What tax changes could be announced this time?
Short term tax cuts could fuel inflation and are at odds with the Chancellor’s present strategy targeting debt reduction and suppressing rising prices. Tax changes will therefore most likely be at the margin or longer term in nature.
In the absence of rabbits pulled from hats, investors will need to live with the changes unveiled at the Autumn Statement, which involved a freezing of major tax bands and thresholds, a reduction in the dividend allowance and smaller capital gains tax allowance.
There may instead be some targeted tax changes with the aim of encouraging people back into work, particularly the over-50s. One obvious route would be to relax the pension lifetime allowance, the limit on how much you can save across all your pensions before being hit with a tax charge. This is currently frozen at £1.073m until 2026, but by increasing it some older people that are close to, or over, the limit could be encouraged back into work as they could accrue further pension provision without being penalised.
In the same vein, the Chancellor may also be eying reform of the money purchase annual allowance (MPAA). This rule reduces the pension annual allowance (the maximum you can add to your pension each year) to as little as £4,000 for those who have already flexibly accessed taxable income from a retirement pot such as a personal pension from age 55. Presently, this complexity stands in the way of some retirees wishing to return to the workforce and significantly rebuild their pension pot.
There are also rumours that the Chancellor may announce changes to the State Pension. The age at which you can claim it is set to gradually increase to 67 by 2028, before going up slowly to 68 between 2044 and 2046. There is speculation this could be brought forward to the mid-2030s.

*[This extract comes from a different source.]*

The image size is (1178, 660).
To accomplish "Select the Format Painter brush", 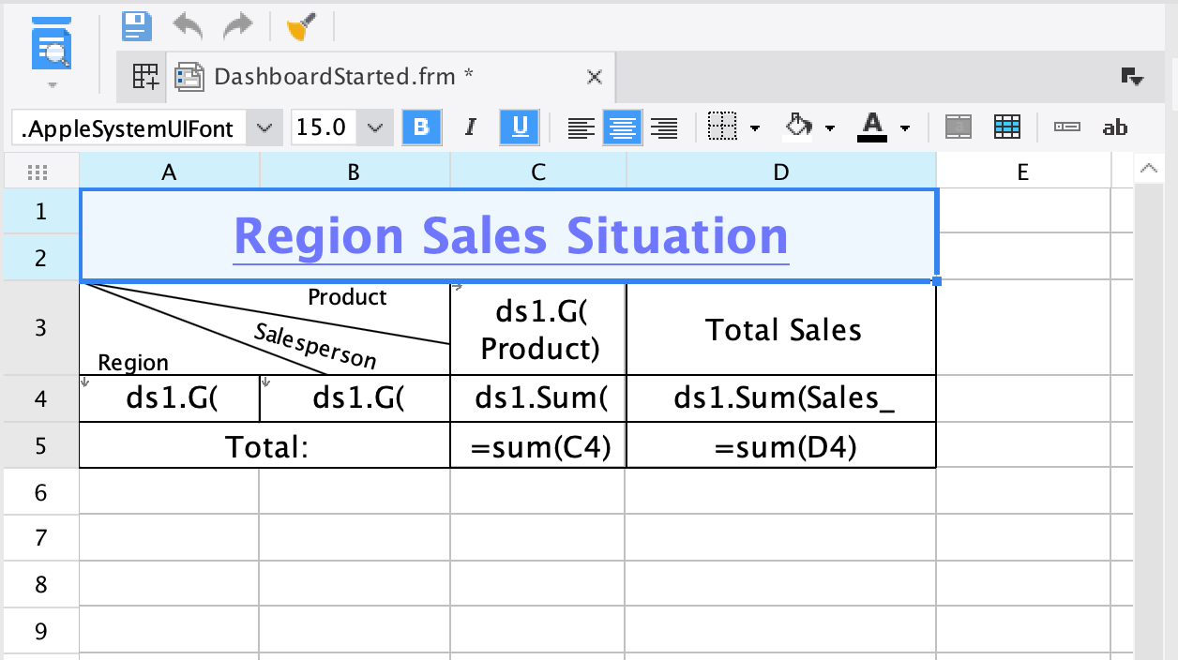I will click(301, 26).
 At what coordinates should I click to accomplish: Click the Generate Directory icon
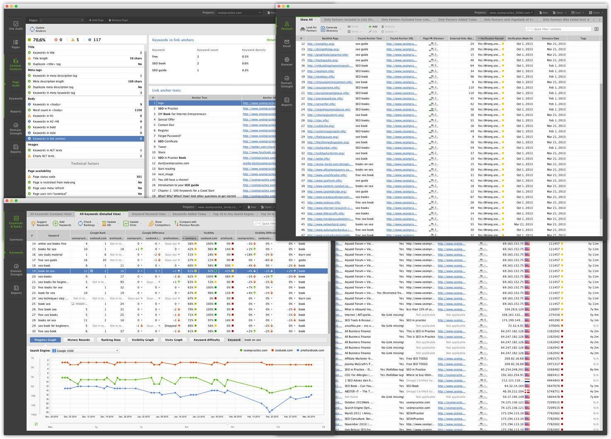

What other changes might there be?
Finally, there is likely to be considerable focus on the cost of living, notably in regard to energy bills. The Energy Price Guarantee (EPG) that currently limits the average annual household bill to £2,500 is set to rise to £3,000 in April, an unwelcome squeeze for many struggling households. It has already been widely reported that the present level of the EPG is to be extended for three months.
Possibly there is even better news around the corner. Falling wholesale gas prices could mean that the Energy Price Cap calculated by the regulator Ofgem sinks below the EPG and and means a reduction in bills in the third quarter of this year – though this dependent on what happens in energy markets between now and then.
To relieve the immediate pressure on households and businesses further, Mr Hunt may also look to extend a cut in fuel duty due to expire at the end of March, a welcome move for motorists and hauliers dealing with elevated prices at the pumps.